Additional work — making a crude bomb to contain the uranium — would take no more than a "several months," he said.
But that work could be done secretly and consecutively with the last stages of weapons-grade enrichment. With Iran limiting access of IAEA inspectors to facilities it has declared to the agency, the U.N. nuclear monitor is blind-sided in efforts to establish whether such covert atomic work is going on.
Iran insists it is an innocent victim of U.S. pressure. But international concern has grown enough to result in 3 sets of U.N. Security Council sanctions over the past two years. And Iranian stonewalling of IAEA inspectors probing allegations that it actively tried to modify a missile to carry a nuclear payload and conducted other weapons-related research has added to fears.
The IAEA report prepared for the board meeting that starts Monday faulted Iran for blocking efforts to further investigate the allegations, based on intelligence from the U.S. and several other IAEA member nations.
Part of the report spoke of what appeared to be drawings and calculations by Iranian engineers on reconfiguring its Shahab-3 missile to be able to carry a nuclear payload.
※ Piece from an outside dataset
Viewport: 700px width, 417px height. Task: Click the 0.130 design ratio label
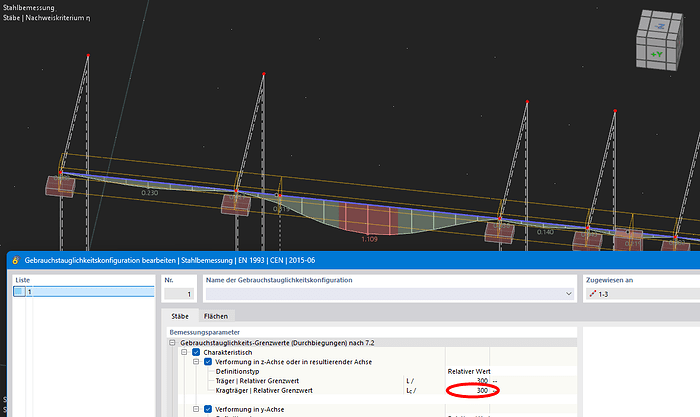pyautogui.click(x=150, y=192)
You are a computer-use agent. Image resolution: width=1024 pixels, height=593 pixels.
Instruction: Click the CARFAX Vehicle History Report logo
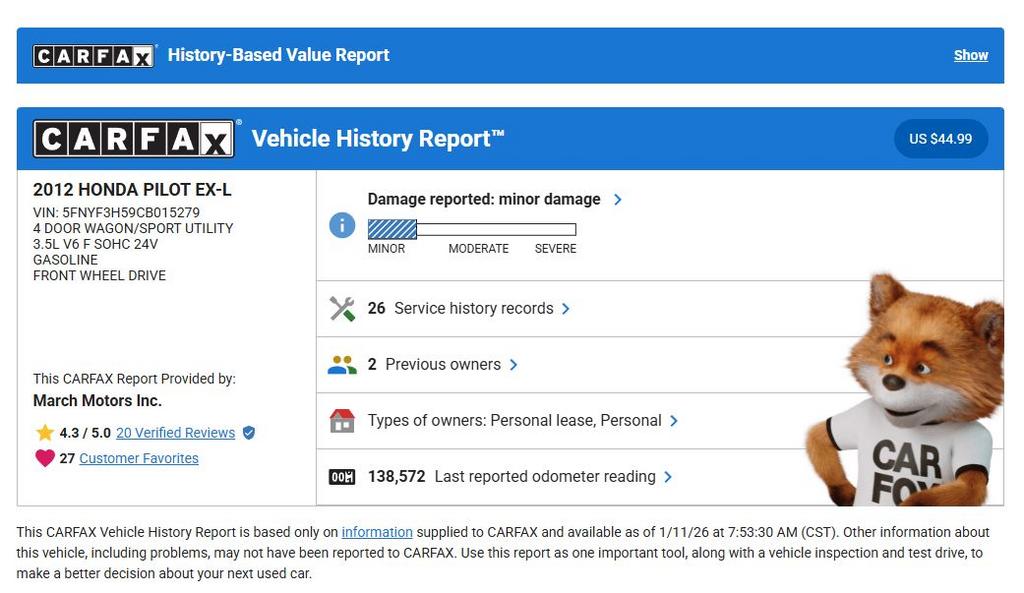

Iranian officials say the missile has a range of 1,250 miles, enabling a strike on Israel and most of the Middle East.
Such report stoke Israeli fears — and may force the Jewish state's hand.
Beyond veiled warnings from Israeli leaders of a possible last-resort strike, the country is building its capacities with weapons that could spearhead such action.
It has purchased 90 F-16I fighter planes that can carry enough fuel to reach Iran, and will receive 11 more by the end of next year. It has bought two new Dolphin submarines from Germany reportedly capable of firing nuclear-armed warheads — in addition to the three it already has.
And this summer it carried out air maneuvers in the Mediterranean that touched off an international debate over whether they were a "dress rehearsal" for an imminent attack, a stern warning to Iran or a just a way to get allies to step up the pressure on Tehran to stop building nukes.
Former Israeli Deputy Defense Minister Ephraim Sneh told the AP Sunday that "the military option for Israel is the last resort."
Still, those now in power leave no doubt that it remains on the table.
"If Israeli, U.S., or European intelligence gets proof that Iran has succeeded in developing nuclear weapons technology, then Israel will respond in a manner reflecting the existential threat posed by such a weapon," said Israeli Deputy Prime Minister Shaul Mofaz recently.
"Israel takes Mahmoud Ahmadinejad's statements regarding its destruction seriously."